The goal of this project was to demystify the "magic" of the terminal. Instead of using system(), this shell interacts directly with the Linux kernel using raw system calls to manage processes, file descriptors, and memory. It replicates the core functionality of standard shells like Bash or Zsh, including pipelines, redirections, and persistent history.

Demo Video

ℹ️ Note on Repository Structure

This project was undertaken as part of the CodeCrafters "Build Your Own Shell" Challenge.

  • You may notice the initial commit was authored by the CodeCrafters bot, and the repository contains a .codecrafters configuration folder.
  • These files provided the initial empty skeleton and testing framework.
  • All core logic, implementation, and features (parsing, process management, pipelines, etc.) were built completely on my own from scratch.

✨ Key Features

  • REPL Architecture: A custom Read-Eval-Print Loop that parses user input and manages the shell lifecycle.
  • Process Management: Spawns child processes using fork(), execvp(), and waitpid().
  • Multi-Stage Pipelines: Supports infinite command chaining (e.g., cmd1 | cmd2 | cmd3) using raw pipes and file descriptor manipulation.
  • I/O Redirection: Handles standard output (>) and standard error (2>) redirection, including append mode (>>).
  • Advanced Parsing: Custom state-machine parser handling:
    • Single Quotes: Literal string interpretation.
    • Double Quotes: Selective escaping ($, \, ").
    • Backslash Escaping: Handling escape sequences outside and inside quotes.
  • Built-in Commands: Custom implementations of cd, pwd, echo, type, exit, and history.
  • Persistent History: Session history is saved to and loaded from a file (supports HISTFILE, history -r, -w, -a).
  • Auto-Completion: Tab-completion for executables in $PATH and built-in commands.

🛠️ Internal Architecture

This project relies heavily on Linux System Calls. Below is a breakdown of the core engineering concepts implemented.

1. The Execution Flow

The shell operates on a continuous loop that blocks for user input, parses the string into tokens, and determines execution strategy (Builtin vs. External).

REPL flow chart

2. The Pipeline Logic ("The Bucket Brigade")

Pipelines are implemented by creating a chain of child processes.

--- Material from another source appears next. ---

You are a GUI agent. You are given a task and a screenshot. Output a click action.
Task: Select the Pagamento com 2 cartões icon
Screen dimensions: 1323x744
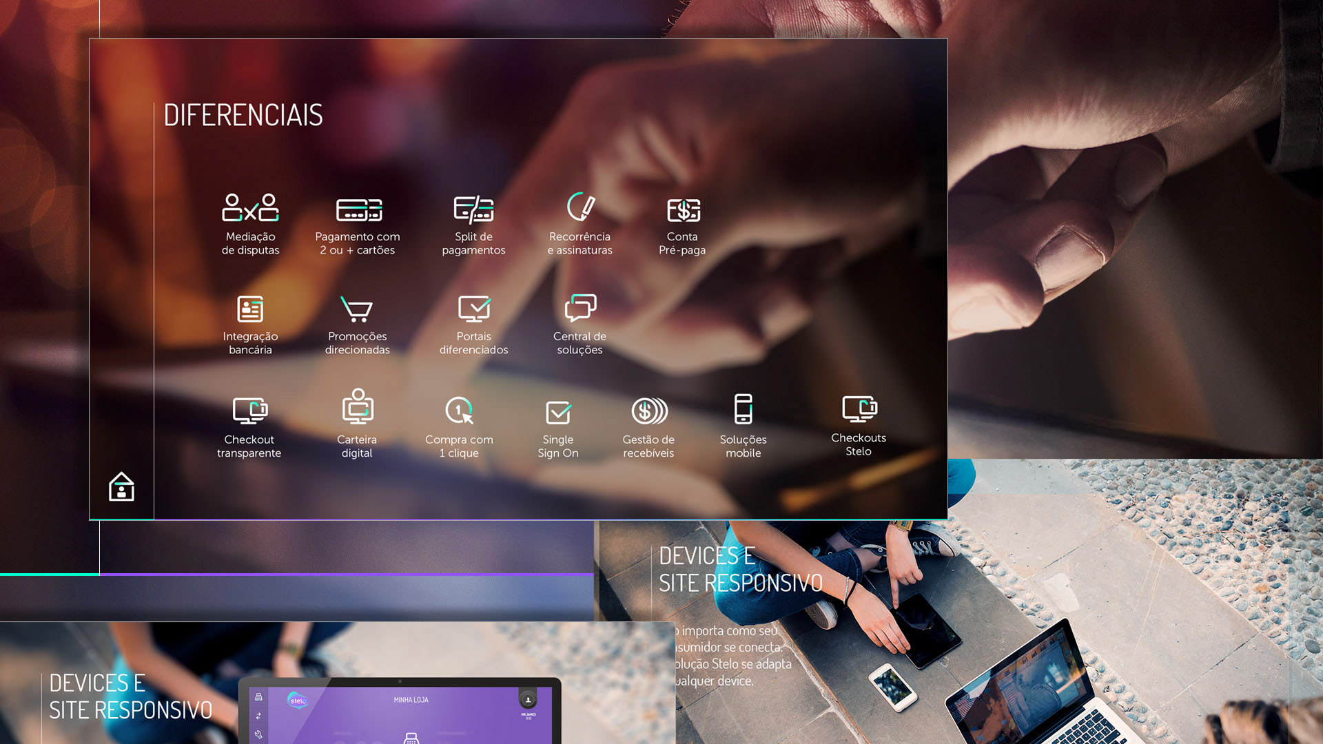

  • System Call: pipe(int fd[2]) creates a unidirectional data channel.
  • Wiring: I use dup2() to swap the child process's STDOUT with the write-end of the pipe, and the next child's STDIN with the read-end.
  • Synchronization: The parent process acts as an orchestrator, closing unused file descriptors to prevent deadlocks and waiting for all children to terminate.

pipeline dataflow diagram

3. The Custom Parser

Standard string splitting is insufficient for a shell due to nested quotes and escape characters. I built a custom State Machine Parser that iterates through input character-by-character, toggling flags (in_single_quote, in_double_quote) to correctly tokenize arguments.


🚀 Installation & Usage

Prerequisites

  • Linux/macOS environment
  • g++ compiler
  • libreadline (for input handling)

Build Steps

# 1. Clone the repository
git clone https://github.com/vb8146649/codecrafters-shell-cpp.git

# 2. Compile the source code
# We link against readline for the input interface
g++ -o cppshell main.cpp -lreadline

# 3. Run the shell
./cppshell

Example Usage

# List files using the shell
$ ls -la

# Use a pipeline with a builtin
$ history | grep "echo" | wc -l

# Redirection
$ echo "Hello World" > output.txt

# Persistent History
$ history -a my_history.txt

🧠 Challenges & Learnings

Zombie Processes & Memory Leaks One of the biggest challenges was managing file descriptors in multi-stage pipelines. If the parent process fails to close a pipe's write-end, the reading child process will hang indefinitely, waiting for data that will never arrive. Debugging this required a deep understanding of the pipe() lifecycle.

The "Fork" Concept Understanding that fork() clones the entire process—memory, variables, and state—was a paradigm shift. Implementing execvp immediately after fork to "brain transplant" the child process was a key learning moment.


📜 License

This project is open-source and available under the MIT License.


Built for the Build From Scratch Hackathon Season I.